**Work to be completed:**
Return the number of lines below that contain "will"; nothing else belongs in the reply.

Collected data
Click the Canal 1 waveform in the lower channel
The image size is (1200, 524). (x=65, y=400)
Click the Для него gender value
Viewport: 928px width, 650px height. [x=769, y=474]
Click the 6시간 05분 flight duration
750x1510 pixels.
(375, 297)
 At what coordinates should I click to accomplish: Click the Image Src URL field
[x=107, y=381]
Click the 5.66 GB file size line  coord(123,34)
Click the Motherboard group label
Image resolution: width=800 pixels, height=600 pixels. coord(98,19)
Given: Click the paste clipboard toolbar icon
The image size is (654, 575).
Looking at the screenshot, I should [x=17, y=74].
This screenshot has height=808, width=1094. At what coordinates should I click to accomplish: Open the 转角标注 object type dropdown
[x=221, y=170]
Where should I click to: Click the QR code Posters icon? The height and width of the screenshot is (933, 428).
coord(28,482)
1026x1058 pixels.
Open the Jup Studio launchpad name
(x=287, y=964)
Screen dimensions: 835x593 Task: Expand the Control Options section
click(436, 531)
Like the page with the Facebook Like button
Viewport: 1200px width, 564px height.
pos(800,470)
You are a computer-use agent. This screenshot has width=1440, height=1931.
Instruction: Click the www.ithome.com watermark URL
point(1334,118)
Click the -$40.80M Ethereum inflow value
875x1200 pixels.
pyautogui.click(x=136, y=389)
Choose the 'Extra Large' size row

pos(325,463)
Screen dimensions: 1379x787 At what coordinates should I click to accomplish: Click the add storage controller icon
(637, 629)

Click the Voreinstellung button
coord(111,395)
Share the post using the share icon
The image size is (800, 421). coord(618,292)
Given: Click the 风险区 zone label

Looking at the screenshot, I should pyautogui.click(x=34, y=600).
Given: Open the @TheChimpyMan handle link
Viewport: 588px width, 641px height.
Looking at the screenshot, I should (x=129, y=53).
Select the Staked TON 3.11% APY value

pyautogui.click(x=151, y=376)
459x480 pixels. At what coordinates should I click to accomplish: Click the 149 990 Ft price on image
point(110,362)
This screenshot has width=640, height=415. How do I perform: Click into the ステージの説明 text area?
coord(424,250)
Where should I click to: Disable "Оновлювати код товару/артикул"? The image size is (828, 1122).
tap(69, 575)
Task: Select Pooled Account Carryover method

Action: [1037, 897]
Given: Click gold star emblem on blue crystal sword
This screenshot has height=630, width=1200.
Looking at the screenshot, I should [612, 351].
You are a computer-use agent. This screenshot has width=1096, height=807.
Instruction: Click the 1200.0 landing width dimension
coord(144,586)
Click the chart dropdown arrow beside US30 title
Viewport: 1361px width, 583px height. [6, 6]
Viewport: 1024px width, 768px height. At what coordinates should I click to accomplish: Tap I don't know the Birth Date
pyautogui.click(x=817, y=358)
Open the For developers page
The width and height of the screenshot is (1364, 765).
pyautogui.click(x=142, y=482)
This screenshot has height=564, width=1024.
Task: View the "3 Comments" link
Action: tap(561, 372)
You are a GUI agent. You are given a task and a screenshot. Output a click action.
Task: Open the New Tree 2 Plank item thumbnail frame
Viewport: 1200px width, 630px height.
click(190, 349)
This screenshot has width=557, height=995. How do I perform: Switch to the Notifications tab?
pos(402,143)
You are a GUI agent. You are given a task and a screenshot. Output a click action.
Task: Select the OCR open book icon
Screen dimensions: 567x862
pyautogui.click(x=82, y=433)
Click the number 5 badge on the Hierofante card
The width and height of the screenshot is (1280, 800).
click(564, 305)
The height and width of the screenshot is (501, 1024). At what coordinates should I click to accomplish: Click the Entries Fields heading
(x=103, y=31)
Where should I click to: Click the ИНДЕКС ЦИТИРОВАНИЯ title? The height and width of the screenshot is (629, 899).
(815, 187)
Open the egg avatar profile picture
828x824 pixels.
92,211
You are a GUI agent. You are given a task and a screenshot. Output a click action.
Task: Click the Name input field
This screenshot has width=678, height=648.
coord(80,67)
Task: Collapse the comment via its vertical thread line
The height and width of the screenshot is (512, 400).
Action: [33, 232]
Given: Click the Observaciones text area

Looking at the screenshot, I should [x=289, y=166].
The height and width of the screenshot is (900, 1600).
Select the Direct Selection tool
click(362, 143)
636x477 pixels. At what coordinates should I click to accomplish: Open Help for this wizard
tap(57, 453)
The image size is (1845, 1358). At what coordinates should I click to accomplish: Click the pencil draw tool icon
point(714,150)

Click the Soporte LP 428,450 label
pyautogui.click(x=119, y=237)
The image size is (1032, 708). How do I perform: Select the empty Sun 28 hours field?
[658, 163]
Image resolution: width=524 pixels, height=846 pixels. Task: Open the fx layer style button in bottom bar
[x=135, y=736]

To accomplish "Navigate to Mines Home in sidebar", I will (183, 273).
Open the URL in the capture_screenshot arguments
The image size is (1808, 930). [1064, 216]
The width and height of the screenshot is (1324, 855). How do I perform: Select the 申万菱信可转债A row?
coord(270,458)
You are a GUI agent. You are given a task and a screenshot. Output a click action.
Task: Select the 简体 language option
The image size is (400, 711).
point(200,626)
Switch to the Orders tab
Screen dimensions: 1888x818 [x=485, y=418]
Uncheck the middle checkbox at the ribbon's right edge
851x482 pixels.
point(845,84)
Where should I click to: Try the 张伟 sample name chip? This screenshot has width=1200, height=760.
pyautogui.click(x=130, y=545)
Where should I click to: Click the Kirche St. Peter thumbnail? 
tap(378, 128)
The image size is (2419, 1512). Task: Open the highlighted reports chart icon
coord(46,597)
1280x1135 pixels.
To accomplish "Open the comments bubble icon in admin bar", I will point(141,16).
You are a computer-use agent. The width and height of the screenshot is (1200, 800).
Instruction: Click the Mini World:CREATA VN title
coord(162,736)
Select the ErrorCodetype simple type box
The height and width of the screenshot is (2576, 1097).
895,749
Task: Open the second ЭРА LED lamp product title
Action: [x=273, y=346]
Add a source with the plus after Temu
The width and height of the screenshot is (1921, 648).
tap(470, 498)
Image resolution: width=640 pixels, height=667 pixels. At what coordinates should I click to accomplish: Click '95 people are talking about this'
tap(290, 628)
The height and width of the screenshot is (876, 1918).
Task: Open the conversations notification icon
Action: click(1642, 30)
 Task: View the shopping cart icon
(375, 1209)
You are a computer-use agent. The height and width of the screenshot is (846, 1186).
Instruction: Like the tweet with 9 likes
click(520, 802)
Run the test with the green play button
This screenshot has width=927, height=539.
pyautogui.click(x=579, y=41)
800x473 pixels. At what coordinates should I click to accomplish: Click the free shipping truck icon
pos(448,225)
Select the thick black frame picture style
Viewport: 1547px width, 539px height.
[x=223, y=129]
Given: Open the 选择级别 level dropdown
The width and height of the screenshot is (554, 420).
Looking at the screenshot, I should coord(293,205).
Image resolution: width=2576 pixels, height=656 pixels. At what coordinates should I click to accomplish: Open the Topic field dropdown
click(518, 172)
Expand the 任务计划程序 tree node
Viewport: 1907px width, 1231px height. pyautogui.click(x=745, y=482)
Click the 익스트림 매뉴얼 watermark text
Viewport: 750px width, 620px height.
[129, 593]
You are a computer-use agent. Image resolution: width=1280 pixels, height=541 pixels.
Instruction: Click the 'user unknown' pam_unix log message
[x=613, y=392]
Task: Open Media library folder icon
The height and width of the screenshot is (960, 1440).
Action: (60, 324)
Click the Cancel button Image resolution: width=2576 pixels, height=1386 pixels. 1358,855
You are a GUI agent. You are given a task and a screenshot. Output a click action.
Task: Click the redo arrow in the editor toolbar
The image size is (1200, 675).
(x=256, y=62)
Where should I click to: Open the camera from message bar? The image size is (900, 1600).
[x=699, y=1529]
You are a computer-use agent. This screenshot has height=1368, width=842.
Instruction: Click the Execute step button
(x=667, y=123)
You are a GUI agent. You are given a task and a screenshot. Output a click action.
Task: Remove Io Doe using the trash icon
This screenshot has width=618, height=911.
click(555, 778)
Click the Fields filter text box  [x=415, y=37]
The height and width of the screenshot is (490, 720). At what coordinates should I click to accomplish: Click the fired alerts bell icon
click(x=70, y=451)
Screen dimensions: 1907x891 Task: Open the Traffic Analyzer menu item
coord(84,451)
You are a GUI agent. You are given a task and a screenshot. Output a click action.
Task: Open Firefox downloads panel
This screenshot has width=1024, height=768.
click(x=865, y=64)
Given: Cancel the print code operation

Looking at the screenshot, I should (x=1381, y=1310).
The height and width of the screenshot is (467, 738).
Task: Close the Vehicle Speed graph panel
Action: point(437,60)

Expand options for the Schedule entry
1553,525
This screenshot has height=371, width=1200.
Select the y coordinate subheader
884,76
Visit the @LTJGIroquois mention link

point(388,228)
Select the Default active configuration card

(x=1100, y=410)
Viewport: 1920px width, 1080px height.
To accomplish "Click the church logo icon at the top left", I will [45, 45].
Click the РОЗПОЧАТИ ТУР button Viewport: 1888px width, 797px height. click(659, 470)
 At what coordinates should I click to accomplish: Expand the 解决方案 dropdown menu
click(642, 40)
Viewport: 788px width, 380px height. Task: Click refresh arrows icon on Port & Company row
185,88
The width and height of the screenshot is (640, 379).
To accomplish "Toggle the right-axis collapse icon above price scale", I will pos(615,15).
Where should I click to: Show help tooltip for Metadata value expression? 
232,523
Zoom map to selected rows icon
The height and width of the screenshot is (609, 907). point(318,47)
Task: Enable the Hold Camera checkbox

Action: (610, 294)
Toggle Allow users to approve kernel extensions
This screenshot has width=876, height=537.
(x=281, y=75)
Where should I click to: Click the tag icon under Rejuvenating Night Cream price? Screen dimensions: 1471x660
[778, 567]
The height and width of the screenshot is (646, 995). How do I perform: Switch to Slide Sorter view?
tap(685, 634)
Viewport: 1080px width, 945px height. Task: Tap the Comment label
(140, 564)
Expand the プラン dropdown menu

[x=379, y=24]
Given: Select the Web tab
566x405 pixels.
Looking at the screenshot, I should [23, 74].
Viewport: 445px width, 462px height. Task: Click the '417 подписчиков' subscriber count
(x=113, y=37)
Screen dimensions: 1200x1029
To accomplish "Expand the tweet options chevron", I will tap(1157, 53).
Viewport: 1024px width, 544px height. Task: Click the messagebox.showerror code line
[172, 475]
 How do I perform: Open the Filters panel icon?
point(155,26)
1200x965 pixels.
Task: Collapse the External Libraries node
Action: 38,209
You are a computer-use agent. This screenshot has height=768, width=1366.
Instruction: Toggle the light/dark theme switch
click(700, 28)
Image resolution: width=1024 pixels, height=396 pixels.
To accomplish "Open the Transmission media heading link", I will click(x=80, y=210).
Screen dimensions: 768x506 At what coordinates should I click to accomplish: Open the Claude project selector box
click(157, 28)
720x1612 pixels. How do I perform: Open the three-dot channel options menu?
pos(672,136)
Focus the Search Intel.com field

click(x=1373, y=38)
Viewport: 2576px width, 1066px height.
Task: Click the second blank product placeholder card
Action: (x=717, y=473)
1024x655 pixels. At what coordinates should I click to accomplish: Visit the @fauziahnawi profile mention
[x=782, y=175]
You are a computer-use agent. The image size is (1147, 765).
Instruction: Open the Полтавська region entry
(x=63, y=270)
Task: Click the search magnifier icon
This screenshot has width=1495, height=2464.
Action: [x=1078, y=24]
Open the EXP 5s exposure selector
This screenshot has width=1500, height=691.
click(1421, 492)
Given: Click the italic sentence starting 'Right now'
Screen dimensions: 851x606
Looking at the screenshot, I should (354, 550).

**Task response:**
6